▸ TO DO
Of the lines below, write out exactly those from the line with "Open the Bookmarks" through the line with "Expand the Bill", both included, and skip the rest.

==== RECORDS SHOWN ====

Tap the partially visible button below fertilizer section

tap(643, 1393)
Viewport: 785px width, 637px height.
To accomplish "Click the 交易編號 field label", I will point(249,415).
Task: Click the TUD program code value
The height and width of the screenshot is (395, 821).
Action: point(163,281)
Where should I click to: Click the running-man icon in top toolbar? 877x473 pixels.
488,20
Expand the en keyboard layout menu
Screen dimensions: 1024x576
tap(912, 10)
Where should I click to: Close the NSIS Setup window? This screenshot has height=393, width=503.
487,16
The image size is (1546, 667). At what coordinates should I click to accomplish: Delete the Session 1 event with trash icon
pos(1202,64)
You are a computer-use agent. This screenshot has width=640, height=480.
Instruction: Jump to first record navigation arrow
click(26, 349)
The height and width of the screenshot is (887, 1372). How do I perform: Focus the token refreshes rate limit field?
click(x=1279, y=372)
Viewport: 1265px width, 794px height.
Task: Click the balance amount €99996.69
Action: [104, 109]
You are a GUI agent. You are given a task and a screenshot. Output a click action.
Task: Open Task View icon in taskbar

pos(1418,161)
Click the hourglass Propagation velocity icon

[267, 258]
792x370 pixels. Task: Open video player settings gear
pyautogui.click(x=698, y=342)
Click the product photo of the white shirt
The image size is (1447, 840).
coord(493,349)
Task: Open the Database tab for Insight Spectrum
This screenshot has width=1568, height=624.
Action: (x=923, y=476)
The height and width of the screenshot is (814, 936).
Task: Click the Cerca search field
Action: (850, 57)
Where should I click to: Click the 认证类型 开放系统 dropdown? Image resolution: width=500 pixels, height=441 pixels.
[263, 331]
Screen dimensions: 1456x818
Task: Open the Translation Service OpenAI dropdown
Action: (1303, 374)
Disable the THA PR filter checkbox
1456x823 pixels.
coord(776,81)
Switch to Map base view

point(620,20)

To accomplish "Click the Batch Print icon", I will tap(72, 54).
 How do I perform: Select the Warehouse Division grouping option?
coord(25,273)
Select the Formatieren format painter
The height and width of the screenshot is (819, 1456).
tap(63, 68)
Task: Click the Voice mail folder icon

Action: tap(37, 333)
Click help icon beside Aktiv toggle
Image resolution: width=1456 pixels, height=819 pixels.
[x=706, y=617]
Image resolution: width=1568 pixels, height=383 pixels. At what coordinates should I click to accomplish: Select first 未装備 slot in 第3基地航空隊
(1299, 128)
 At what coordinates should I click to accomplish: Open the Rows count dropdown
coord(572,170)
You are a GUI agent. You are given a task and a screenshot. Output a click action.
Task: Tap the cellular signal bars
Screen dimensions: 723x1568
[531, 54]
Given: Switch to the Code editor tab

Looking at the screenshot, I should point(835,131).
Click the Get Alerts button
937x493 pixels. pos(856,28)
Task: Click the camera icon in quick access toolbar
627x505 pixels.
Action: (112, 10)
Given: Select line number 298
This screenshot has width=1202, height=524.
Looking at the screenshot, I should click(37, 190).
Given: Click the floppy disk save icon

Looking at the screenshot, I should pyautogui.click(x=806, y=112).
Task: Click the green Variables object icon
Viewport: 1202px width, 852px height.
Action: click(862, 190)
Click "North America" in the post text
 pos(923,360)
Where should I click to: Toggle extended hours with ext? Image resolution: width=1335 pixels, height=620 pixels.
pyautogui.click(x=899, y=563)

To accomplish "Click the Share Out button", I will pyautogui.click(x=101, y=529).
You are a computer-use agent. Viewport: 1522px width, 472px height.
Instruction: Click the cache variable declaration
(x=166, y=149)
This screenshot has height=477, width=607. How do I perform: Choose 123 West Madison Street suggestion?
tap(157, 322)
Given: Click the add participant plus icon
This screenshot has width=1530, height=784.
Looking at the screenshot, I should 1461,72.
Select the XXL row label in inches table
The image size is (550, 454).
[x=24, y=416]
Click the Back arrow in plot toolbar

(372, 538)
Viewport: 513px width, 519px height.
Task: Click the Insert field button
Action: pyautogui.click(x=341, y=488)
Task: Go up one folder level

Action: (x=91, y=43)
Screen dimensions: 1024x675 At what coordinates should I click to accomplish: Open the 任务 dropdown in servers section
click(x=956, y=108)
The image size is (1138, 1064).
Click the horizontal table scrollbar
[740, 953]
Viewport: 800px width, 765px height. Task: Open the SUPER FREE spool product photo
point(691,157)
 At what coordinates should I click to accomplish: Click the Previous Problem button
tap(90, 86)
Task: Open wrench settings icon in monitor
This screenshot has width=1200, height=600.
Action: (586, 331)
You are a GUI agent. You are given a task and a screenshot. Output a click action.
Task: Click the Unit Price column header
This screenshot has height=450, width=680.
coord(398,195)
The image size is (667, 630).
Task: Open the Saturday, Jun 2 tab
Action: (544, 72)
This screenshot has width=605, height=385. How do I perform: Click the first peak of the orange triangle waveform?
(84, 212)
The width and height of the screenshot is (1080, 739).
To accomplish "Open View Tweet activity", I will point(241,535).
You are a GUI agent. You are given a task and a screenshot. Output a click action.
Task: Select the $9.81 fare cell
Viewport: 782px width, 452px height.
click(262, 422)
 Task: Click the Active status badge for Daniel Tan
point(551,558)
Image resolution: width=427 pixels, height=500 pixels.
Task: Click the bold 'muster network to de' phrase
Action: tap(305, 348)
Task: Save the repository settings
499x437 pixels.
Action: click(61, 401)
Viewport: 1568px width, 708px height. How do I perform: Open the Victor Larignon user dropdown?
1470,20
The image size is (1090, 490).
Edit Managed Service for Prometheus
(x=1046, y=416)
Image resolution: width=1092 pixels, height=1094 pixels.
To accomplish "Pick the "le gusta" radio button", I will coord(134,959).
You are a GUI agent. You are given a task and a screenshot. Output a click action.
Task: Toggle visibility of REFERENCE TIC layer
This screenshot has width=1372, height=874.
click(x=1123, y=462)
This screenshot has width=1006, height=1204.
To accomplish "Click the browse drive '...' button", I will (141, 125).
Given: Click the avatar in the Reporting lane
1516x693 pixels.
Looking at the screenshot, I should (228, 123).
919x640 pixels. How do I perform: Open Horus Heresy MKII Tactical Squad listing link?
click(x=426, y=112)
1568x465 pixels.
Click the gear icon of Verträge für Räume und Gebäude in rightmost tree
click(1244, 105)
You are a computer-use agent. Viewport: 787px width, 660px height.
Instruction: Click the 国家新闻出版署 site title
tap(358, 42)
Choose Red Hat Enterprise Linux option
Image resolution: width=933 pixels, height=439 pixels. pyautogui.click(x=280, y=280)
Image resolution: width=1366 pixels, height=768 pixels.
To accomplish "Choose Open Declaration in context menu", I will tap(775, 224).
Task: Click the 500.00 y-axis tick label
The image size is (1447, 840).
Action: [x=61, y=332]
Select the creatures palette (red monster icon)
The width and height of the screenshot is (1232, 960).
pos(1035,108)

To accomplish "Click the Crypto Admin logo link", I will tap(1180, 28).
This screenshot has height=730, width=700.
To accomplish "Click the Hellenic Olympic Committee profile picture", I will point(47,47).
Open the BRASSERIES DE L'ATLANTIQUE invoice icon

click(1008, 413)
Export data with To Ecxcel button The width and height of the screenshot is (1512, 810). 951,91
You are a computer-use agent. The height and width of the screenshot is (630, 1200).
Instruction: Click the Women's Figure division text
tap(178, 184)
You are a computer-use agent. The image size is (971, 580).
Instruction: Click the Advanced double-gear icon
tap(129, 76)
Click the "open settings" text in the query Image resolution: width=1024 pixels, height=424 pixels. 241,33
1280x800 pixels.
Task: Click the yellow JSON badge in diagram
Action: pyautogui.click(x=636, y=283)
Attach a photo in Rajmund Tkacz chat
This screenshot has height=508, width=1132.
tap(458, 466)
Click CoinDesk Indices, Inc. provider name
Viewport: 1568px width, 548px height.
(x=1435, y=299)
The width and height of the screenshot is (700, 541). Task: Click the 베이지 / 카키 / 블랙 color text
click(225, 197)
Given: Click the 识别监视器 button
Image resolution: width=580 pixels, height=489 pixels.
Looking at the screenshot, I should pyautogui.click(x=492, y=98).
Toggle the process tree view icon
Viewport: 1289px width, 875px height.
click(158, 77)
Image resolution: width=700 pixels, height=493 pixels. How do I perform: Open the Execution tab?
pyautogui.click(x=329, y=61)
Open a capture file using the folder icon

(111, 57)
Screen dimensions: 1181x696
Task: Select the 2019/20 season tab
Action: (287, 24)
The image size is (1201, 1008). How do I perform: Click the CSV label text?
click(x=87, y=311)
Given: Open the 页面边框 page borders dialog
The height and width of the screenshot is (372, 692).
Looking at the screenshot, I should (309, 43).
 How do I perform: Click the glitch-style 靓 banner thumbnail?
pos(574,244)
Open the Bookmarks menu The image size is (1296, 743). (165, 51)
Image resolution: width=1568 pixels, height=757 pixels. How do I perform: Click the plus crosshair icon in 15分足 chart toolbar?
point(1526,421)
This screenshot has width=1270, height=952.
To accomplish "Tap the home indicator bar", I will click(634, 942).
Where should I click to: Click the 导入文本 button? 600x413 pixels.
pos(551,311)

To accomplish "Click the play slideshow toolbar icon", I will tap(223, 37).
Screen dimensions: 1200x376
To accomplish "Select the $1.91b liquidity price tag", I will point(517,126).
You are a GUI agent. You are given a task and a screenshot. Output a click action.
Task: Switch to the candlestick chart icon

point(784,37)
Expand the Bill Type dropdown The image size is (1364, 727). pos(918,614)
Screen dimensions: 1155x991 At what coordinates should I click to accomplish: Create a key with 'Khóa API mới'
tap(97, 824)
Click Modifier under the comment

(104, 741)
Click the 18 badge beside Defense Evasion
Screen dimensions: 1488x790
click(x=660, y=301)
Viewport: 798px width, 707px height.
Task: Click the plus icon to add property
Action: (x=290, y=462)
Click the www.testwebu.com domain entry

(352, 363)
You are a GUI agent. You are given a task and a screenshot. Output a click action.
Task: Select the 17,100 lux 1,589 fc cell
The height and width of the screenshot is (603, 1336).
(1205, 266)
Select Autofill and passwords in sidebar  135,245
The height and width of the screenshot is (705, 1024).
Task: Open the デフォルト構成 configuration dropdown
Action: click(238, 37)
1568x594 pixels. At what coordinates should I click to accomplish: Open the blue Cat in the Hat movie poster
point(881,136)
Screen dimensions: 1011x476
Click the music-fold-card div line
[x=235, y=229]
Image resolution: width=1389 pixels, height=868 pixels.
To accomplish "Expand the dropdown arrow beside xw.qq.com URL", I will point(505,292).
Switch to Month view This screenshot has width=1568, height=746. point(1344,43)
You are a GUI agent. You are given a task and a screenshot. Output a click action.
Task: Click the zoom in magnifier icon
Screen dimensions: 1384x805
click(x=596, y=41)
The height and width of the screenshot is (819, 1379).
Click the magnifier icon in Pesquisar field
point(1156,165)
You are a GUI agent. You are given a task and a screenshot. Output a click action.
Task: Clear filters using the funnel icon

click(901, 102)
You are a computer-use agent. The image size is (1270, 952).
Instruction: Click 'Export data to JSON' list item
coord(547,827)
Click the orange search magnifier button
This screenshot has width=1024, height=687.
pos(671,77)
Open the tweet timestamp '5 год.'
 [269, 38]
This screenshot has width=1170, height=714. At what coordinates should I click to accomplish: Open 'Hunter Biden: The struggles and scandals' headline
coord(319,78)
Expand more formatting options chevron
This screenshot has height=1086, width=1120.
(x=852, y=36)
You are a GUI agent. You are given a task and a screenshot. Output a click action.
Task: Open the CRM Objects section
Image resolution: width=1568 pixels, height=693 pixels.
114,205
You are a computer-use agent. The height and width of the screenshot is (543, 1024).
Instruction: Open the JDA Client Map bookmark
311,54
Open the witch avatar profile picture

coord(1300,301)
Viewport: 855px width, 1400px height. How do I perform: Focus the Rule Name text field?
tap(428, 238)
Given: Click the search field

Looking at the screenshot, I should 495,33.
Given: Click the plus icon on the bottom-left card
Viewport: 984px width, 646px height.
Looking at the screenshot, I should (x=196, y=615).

====

▸ RESPONSE AREA
Open the Bookmarks menu The image size is (1296, 743). (165, 51)
Image resolution: width=1568 pixels, height=757 pixels. How do I perform: Click the plus crosshair icon in 15分足 chart toolbar?
point(1526,421)
This screenshot has width=1270, height=952.
To accomplish "Tap the home indicator bar", I will click(634, 942).
Where should I click to: Click the 导入文本 button? 600x413 pixels.
pos(551,311)

To accomplish "Click the play slideshow toolbar icon", I will tap(223, 37).
Screen dimensions: 1200x376
To accomplish "Select the $1.91b liquidity price tag", I will point(517,126).
You are a GUI agent. You are given a task and a screenshot. Output a click action.
Task: Switch to the candlestick chart icon

point(784,37)
Expand the Bill Type dropdown The image size is (1364, 727). pos(918,614)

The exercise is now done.